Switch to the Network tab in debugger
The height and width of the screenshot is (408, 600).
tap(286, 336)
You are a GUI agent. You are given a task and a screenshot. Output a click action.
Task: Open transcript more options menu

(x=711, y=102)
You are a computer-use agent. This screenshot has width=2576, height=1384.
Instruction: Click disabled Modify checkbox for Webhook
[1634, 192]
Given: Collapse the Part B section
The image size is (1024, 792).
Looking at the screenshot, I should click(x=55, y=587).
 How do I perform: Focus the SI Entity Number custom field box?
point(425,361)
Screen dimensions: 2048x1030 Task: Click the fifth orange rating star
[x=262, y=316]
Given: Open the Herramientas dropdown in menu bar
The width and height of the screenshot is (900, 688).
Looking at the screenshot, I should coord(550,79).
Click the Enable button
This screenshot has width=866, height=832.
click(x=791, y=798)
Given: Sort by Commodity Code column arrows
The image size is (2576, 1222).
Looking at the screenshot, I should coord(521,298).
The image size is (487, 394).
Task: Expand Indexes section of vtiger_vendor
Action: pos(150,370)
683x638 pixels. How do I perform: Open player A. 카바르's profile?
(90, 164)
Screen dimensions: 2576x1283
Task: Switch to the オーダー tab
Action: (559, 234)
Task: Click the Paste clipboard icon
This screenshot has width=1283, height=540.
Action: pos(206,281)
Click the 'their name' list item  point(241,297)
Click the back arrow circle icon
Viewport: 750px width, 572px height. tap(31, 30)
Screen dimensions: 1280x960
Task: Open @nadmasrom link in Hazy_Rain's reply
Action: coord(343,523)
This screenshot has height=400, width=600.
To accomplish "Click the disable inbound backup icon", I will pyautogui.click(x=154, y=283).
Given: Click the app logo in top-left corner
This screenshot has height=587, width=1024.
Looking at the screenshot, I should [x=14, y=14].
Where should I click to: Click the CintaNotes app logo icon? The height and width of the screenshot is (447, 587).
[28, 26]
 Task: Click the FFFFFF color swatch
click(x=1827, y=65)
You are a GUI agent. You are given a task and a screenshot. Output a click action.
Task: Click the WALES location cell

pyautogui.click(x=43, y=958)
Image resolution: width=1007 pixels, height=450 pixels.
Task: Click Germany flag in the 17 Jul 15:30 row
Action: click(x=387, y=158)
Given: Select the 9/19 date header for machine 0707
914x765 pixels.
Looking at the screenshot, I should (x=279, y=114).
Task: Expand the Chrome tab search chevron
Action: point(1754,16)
::::
- _Directive_
Reproduce word for word the part of the items that begins with the line containing "Task: Click the Paste clipboard icon" and continues through the end of the items, including both ends.

- _Response for this exercise_
Task: Click the Paste clipboard icon
This screenshot has width=1283, height=540.
Action: pos(206,281)
Click the 'their name' list item  point(241,297)
Click the back arrow circle icon
Viewport: 750px width, 572px height. tap(31, 30)
Screen dimensions: 1280x960
Task: Open @nadmasrom link in Hazy_Rain's reply
Action: coord(343,523)
This screenshot has height=400, width=600.
To accomplish "Click the disable inbound backup icon", I will pyautogui.click(x=154, y=283).
Given: Click the app logo in top-left corner
This screenshot has height=587, width=1024.
Looking at the screenshot, I should [x=14, y=14].
Where should I click to: Click the CintaNotes app logo icon? The height and width of the screenshot is (447, 587).
[28, 26]
 Task: Click the FFFFFF color swatch
click(x=1827, y=65)
You are a GUI agent. You are given a task and a screenshot. Output a click action.
Task: Click the WALES location cell

pyautogui.click(x=43, y=958)
Image resolution: width=1007 pixels, height=450 pixels.
Task: Click Germany flag in the 17 Jul 15:30 row
Action: click(x=387, y=158)
Given: Select the 9/19 date header for machine 0707
914x765 pixels.
Looking at the screenshot, I should (x=279, y=114).
Task: Expand the Chrome tab search chevron
Action: point(1754,16)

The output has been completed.